Mini Sprint: Test Stabilization (Apr 28–29) ✅ SHIPPED TO PROD

Goal: get one clean test run from start to finish before doing anything else.

[P0] Verify TS trusted auth ✅ — confirmed working
[P0] Remove testrunner → mike.boone proxy ✅ — testrunner is a real TS user in secloud
[P0] Verify Playwright TS env selection ✅ — confirmed env_label populates on GO
[P1] Fix DATES table date range ✅ — DATES now always spans 2 years regardless of dim_table_size
[P1] Increase fact table default ✅ — bumped from 1k → 5k rows (10k being tested)
Empty table detection ✅ — pipeline now retries/fails loudly if any non-date table is empty after first attempt; fixed Wells Fargo + Best Buy silent 0-row success
Schema name logged to session_logs ✅ — meta["schema"] now set so diagnostics can find the Snowflake schema
Test suite robustness ✅ — selector fallbacks for Liveboard Name + Custom Context; dim_table_size check by row count not name; tag_name JSON guard
[P2] HF container log testing — deferred
[P3] Clean up stale user settings — deferred
[P3] User onboarding via Slack ⚡ — see In Progress below

In Progress / Next Up

User onboarding via Slack ⚡ASAP — see Mini Sprint above
Invite flow — proper invite-link system (token + email) — bigger lift, backlog after Slack onboarding
HTML user guide — expand dev_notes/quick_start_guide.md into a full HTML page hosted on HF doc space
Technology → Software as a Service + Sales run — end-to-end test still pending
App tab UX polish — GO button flow should update pipeline status on right
Enable/disable dropdown items based on matrix coverage
viz_type enforcement — matrix chart type hints → override TS defaults in post-processing
Actual data outliers → liveboard — data_outliers param ready, needs connection from LegitData output

Ideas to Think About (Not Implementing Yet)

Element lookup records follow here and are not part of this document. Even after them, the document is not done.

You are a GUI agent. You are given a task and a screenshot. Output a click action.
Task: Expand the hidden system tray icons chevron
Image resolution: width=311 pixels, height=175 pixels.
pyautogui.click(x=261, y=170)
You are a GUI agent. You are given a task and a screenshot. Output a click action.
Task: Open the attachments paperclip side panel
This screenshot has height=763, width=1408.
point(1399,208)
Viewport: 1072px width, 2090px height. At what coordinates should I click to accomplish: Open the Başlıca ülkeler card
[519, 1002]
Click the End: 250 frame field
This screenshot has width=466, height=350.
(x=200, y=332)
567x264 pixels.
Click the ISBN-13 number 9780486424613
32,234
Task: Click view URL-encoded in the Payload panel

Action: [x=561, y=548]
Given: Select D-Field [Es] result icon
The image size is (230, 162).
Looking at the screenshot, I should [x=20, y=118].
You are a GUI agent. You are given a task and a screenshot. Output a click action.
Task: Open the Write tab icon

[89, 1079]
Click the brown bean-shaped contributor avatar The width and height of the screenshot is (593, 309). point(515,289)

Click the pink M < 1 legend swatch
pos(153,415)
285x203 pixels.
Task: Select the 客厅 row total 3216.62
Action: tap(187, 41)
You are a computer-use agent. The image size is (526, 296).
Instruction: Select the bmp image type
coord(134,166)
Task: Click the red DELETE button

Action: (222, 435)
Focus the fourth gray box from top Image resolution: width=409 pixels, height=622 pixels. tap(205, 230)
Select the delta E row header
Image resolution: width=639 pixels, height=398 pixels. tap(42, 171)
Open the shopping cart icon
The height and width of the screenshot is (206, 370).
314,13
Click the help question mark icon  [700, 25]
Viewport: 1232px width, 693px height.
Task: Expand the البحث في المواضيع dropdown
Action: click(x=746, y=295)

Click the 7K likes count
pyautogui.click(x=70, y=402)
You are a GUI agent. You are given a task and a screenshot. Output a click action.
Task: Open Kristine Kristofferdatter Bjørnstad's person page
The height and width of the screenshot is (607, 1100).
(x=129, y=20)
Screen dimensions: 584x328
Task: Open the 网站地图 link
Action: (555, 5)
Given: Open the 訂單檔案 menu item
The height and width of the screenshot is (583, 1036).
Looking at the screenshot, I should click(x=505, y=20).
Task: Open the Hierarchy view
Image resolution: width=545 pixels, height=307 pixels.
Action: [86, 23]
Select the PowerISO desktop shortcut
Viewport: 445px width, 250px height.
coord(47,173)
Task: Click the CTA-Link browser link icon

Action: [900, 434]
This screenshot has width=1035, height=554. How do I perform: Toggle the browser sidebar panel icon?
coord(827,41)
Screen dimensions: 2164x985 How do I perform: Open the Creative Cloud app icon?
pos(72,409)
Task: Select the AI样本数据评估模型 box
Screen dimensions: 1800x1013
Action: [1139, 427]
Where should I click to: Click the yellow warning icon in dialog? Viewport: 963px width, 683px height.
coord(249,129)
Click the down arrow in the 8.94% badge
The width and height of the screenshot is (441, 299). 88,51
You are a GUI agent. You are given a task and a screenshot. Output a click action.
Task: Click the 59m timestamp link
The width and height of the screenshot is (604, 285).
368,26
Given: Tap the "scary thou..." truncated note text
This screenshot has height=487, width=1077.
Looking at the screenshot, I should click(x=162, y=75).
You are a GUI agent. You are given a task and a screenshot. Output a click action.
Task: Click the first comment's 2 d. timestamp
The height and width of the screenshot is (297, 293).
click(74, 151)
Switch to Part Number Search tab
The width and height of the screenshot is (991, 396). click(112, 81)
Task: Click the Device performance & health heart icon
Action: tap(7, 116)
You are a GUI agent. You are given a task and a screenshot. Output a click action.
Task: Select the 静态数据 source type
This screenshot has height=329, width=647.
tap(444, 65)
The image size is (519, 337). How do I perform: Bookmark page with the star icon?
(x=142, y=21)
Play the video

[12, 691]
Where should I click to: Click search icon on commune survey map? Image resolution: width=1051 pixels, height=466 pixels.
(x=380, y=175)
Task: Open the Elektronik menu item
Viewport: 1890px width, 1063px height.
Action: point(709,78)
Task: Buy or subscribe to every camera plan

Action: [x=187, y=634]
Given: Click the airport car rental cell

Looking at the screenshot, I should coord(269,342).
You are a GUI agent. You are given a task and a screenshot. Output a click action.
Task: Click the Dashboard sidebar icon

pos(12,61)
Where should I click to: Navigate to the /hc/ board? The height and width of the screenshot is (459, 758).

Spotter Viz Story — Matrix-Grounded Single Story

Current state: _generate_spotter_viz_story() generates two sections (persona-driven from matrix + AI-generated LLM story) combined into one Markdown block.

Proposed approach:

Single cohesive story (no split tabs) — the matrix IS the foundation, AI adds glue
Take liveboard_questions from the config → generate high-level NL prompts (not granular)
- e.g. "Show revenue for the last 3 months as a KPI" / "Revenue by region as a bar chart"
AI's role: light narrative that connects the dots, names the story, adds 1-2 sentences per step
Keep it simple — the goal is a ready-to-use demo script, not documentation
Both sections currently generated sequentially after ThoughtSpot deploy; could stay that way

Async Pipeline — Parallel ThoughtSpot + Data Population

Current pipeline is fully sequential: Research → DDL → Create Tables → Populate → TS Model → Liveboard

Dependency analysis:

Research ──► DDL ──► Create Tables ─┬──► Populate Data (LegitData)  ──┐
                                    │                                   ├──► MCP Liveboard
                                    └──► TS Model + Connections ────────┘
                                         (semantic layer, column naming,
                                          sharing, tagging, Sage index)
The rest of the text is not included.